▶ TASK REQUIREMENTS: With the line that contains "Image resolution: width=616" as the final line, return every line from the start of the data below exactly.

Dataset items
───
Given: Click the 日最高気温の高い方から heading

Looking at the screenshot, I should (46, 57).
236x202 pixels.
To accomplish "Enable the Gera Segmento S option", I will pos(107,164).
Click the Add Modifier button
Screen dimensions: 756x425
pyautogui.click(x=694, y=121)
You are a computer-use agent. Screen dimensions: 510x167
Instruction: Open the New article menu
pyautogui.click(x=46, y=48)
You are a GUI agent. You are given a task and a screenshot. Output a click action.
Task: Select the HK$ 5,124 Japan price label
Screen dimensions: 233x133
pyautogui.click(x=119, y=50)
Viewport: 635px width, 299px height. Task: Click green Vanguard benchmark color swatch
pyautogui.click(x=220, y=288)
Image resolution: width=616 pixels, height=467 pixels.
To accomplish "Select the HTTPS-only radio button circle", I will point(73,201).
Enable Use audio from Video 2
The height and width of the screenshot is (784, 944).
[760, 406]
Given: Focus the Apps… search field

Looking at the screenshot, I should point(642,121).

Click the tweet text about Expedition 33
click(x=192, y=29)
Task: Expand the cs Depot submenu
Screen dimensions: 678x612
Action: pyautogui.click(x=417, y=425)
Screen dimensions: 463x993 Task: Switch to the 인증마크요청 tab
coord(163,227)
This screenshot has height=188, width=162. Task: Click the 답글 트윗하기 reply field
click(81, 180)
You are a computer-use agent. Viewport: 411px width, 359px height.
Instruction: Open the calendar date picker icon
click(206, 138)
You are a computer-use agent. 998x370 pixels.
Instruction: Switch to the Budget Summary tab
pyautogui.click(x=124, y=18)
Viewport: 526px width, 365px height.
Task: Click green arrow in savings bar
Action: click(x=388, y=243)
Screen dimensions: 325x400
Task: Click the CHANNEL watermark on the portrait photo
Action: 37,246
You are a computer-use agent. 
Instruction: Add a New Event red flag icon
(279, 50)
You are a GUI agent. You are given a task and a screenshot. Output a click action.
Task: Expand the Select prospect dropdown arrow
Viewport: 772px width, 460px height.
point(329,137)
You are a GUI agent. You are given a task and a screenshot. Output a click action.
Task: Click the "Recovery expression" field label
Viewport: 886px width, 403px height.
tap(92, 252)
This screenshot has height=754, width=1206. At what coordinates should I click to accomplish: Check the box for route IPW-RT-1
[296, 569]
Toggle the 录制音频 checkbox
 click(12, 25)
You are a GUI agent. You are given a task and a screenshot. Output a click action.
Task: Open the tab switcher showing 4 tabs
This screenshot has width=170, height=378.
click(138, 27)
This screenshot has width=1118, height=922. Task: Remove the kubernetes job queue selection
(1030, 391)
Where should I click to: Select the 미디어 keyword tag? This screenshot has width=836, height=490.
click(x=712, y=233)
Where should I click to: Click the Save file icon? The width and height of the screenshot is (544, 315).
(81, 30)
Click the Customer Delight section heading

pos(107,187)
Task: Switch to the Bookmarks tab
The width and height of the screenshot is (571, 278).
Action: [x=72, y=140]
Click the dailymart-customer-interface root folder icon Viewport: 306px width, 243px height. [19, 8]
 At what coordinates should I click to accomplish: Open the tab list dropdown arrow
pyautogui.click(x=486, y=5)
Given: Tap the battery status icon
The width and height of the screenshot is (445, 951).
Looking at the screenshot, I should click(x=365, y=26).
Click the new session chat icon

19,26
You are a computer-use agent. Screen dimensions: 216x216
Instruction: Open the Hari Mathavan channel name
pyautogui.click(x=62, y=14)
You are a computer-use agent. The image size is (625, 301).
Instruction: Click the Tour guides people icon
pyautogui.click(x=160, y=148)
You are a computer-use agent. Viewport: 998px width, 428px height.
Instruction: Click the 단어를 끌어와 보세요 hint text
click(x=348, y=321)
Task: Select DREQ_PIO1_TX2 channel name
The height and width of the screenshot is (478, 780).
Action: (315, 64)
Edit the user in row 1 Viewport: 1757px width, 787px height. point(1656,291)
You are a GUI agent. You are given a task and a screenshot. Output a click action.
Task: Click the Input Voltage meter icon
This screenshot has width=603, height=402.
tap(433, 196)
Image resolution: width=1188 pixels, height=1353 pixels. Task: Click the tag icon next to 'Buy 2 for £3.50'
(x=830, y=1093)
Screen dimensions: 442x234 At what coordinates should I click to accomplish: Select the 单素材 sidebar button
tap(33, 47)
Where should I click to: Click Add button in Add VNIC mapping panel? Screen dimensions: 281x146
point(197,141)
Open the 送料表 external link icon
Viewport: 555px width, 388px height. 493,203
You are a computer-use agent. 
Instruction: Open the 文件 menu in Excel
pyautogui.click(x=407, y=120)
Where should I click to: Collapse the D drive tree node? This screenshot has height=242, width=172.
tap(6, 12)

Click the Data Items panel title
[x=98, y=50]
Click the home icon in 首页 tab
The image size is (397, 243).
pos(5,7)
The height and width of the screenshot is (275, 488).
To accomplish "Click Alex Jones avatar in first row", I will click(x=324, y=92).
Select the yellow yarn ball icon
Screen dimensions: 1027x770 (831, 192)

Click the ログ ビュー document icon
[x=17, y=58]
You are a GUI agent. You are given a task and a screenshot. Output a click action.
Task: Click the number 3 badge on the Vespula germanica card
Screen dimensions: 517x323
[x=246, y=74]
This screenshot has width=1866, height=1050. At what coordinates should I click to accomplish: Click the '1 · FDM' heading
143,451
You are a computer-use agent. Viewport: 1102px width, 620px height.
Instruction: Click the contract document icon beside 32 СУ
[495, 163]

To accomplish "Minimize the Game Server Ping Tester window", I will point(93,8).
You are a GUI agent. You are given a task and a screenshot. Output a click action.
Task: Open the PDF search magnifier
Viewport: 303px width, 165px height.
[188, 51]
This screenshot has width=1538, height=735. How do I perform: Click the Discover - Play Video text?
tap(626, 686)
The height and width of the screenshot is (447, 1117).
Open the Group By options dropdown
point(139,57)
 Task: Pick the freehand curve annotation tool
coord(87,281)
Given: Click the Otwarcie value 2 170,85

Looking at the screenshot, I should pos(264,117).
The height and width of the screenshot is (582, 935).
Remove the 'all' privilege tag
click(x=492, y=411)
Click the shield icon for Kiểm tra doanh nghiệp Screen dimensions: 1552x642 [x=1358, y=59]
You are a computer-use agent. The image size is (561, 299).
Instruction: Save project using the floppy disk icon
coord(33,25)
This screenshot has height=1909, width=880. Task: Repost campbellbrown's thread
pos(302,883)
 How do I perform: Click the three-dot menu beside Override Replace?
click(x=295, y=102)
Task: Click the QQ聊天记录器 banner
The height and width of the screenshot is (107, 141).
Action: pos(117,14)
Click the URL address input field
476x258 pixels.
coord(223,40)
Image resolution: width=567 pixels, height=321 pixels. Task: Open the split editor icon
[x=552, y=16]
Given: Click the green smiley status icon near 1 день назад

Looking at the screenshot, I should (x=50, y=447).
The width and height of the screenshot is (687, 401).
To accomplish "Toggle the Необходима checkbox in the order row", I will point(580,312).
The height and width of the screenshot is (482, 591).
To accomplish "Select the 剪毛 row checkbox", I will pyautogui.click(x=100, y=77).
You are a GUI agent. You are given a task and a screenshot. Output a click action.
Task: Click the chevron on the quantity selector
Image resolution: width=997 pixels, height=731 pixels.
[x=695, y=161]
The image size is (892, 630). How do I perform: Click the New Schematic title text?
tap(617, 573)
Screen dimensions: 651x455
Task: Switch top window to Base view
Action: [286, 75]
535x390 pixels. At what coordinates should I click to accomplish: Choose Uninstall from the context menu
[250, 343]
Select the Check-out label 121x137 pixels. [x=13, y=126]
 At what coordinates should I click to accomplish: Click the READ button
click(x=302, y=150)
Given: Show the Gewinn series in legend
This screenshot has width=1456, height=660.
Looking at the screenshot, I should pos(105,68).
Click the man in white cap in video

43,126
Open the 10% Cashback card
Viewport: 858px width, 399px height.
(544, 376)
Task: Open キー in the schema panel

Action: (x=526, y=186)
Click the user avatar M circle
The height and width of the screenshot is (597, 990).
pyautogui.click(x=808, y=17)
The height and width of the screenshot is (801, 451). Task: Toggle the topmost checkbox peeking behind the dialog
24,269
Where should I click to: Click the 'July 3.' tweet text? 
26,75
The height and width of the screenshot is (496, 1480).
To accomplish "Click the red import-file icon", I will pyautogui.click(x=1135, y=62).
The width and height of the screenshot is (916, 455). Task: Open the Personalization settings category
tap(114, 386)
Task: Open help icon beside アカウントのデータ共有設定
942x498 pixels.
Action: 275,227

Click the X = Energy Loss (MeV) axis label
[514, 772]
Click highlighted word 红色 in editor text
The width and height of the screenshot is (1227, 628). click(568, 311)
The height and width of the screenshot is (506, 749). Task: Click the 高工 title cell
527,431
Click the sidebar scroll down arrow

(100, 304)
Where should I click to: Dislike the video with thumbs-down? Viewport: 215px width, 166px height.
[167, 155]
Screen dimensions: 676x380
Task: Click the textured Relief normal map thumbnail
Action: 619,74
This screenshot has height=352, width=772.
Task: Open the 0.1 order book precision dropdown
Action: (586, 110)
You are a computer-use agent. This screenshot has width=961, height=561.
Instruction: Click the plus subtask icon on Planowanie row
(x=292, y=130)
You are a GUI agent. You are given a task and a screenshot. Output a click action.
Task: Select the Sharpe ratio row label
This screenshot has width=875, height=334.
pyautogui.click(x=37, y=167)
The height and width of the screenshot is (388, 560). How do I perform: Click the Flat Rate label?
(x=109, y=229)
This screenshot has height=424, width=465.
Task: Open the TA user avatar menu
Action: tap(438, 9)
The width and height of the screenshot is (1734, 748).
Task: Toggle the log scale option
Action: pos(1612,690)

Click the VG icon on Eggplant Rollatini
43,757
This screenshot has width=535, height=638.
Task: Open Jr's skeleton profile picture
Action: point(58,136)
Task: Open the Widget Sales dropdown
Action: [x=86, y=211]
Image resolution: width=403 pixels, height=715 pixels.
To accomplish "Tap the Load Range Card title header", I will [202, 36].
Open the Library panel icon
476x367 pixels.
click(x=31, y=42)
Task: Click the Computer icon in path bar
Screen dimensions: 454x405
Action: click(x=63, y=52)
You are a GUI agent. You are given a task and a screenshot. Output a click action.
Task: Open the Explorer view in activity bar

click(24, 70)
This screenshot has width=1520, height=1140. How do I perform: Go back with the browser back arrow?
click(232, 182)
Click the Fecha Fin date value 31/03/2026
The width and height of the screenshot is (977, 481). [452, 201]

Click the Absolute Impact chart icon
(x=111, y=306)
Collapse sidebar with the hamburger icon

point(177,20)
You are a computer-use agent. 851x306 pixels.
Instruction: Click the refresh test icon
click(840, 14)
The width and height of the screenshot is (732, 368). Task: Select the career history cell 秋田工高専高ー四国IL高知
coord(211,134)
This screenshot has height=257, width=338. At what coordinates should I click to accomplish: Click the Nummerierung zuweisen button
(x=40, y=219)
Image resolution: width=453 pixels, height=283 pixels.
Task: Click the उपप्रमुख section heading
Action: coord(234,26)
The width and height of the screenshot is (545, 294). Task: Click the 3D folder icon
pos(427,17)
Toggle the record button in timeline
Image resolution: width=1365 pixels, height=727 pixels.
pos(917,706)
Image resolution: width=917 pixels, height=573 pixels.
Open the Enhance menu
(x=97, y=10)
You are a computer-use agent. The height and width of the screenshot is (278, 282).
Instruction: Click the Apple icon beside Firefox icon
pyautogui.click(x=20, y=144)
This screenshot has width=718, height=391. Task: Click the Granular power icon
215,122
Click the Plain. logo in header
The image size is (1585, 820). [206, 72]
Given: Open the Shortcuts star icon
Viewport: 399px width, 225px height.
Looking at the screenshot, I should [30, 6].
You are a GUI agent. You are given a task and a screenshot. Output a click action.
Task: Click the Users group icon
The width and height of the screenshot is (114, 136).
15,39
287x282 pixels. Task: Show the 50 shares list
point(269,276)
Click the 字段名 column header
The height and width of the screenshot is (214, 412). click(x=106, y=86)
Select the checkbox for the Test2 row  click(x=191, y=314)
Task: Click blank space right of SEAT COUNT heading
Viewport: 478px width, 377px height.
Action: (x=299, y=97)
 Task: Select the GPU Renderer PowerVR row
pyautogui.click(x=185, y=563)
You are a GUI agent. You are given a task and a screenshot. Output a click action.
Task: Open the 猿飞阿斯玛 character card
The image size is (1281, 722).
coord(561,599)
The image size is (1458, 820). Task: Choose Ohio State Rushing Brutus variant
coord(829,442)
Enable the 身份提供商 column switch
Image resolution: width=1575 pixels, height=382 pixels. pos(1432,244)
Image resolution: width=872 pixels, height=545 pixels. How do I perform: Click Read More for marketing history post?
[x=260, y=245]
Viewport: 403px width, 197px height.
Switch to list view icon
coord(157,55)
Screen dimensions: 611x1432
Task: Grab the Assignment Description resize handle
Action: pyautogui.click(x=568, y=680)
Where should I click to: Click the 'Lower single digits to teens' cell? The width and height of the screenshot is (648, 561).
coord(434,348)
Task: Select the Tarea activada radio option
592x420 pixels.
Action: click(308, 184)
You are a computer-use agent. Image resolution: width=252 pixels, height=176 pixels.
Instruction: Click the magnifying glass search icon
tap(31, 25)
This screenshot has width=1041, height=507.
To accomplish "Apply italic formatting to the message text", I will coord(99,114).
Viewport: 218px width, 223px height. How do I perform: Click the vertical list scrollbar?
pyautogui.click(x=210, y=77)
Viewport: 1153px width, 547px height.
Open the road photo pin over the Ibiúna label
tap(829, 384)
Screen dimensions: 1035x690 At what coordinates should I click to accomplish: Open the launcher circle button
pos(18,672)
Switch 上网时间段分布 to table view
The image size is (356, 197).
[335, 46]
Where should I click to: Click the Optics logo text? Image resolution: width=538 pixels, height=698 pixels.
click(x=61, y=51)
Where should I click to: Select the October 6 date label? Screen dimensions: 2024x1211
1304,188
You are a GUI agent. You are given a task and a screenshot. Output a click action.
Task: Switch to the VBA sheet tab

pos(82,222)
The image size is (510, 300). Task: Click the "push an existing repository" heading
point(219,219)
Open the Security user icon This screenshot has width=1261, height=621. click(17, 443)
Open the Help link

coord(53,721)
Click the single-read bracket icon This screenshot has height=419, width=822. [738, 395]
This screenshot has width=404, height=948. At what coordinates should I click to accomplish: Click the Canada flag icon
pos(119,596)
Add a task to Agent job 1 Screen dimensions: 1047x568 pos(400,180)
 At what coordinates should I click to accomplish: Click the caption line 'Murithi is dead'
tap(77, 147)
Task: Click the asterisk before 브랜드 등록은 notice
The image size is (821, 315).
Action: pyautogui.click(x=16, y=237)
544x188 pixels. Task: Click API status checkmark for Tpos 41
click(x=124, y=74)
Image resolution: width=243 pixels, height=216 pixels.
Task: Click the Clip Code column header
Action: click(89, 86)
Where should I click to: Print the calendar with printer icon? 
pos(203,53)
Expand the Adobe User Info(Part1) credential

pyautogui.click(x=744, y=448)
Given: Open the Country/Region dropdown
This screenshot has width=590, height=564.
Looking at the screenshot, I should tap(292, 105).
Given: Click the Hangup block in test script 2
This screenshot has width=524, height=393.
───
▶ EXERCISE SOLUTION:
Given: Click the 日最高気温の高い方から heading

Looking at the screenshot, I should (46, 57).
236x202 pixels.
To accomplish "Enable the Gera Segmento S option", I will pos(107,164).
Click the Add Modifier button
Screen dimensions: 756x425
pyautogui.click(x=694, y=121)
You are a computer-use agent. Screen dimensions: 510x167
Instruction: Open the New article menu
pyautogui.click(x=46, y=48)
You are a GUI agent. You are given a task and a screenshot. Output a click action.
Task: Select the HK$ 5,124 Japan price label
Screen dimensions: 233x133
pyautogui.click(x=119, y=50)
Viewport: 635px width, 299px height. Task: Click green Vanguard benchmark color swatch
pyautogui.click(x=220, y=288)
Image resolution: width=616 pixels, height=467 pixels.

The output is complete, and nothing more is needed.